MuskogeePhoenix.com, Muskogee, OK

Local News

November 12, 2013

City Council restores Robison Park name

Move to limit public comment fails to pass

Members of a community organization lauded the reversal of a decision they believe robbed them of recognition for their efforts that helped spur the development of a southeast Muskogee park.

City councilors voted unanimously to restore Robison Park to its original name, but the moment was marred by efforts to limit public comments. Ward III Councilor Randy Howard and Mayor Bob Coburn raised the prospect of suspending the rules of decorum, citing concerns about time.

But Deputy Mayor David Jones, who voted a week ago to retain the Ruby Park moniker, rebuked that effort. He maintained his position that the decision to honor Russell Ruby for his philanthropy by naming the park after him was the “right thing” to do, but he said there was no way he would vote to suspend the rules.

“I really think we did the right thing at the time we did it with the information we had,” Jones said, recalling some of the issues presented in 2012 when councilors voted to change the park’s name. “I thought maybe somebody would come to me and say they wanted to keep it as Ruby Park, but nobody did so I would favor the decision to change it back.”

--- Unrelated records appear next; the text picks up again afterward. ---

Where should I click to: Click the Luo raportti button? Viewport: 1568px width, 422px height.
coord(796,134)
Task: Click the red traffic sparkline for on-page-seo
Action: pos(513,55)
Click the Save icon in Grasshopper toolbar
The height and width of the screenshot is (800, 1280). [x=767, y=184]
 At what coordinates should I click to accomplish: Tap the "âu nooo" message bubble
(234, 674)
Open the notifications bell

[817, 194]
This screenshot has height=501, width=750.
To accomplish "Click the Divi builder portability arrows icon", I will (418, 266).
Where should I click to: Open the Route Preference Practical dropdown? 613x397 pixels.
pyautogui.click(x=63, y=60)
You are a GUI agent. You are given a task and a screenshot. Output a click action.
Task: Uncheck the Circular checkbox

With Jones’ opposition to the rules change and an admonition from Robison Park Community Association President Ivory Vann about the proposed “injustice,” members and supporters got a chance to set straight the some of the history of the park. They also commended councilors for listening — and responding — to citizens’ concerns.

“This was a good opportunity to show people that their voices will be heard,” Sylvia Swan said, recalling concerns she heard while circulating Action In Muskogee surveys earlier this year. “This was a wonderful exercise that shows the city can do the right thing.”

Cedric Johnson praised the Ruby family for their support of RPCA members and their efforts to restore Robison Park to its original name. He said the 2012 decision to rename the park resulted with a perception “that we worship money, and that is not the case.”

“You can’t make a wrong right,” Johnson said before councilors cast their unanimous vote. “But you can right a wrong.”

Henry Wheeler, a relative of William Robison, who sold the 30-acre tract to the city in 1916 for park development, presented information found in Muskogee Times-Democrat articles documenting the park’s beginnings. Those articles show the land was sold for $10,000 with proceeds from an $80,000 bond approved for improvements in Midland Valley where many of its main shops had been destroyed by fire.

While the purchase became a campaign issue during a subsequent election, headlines from the era show the city ended up making money after the tract began producing oil. The city also leased the land later for agricultural purposes before plans were announced in 1922 to build a golf course.

While an elementary school was built on the northeast corner of the parcel, most of the land was idled for years. While parks officials had plans to develop the park as early as the 1990s, it wasn’t until RPCA members organized the nonprofit and began lobbying for development and helping to raise money.

Development began in 2009 with the help of funding from the Ruby family trust, the City of Muskogee Foundation, the state and the support of the community organization. After three phases of construction, the popular park now has a splash pad, basketball courts, a playground and trails.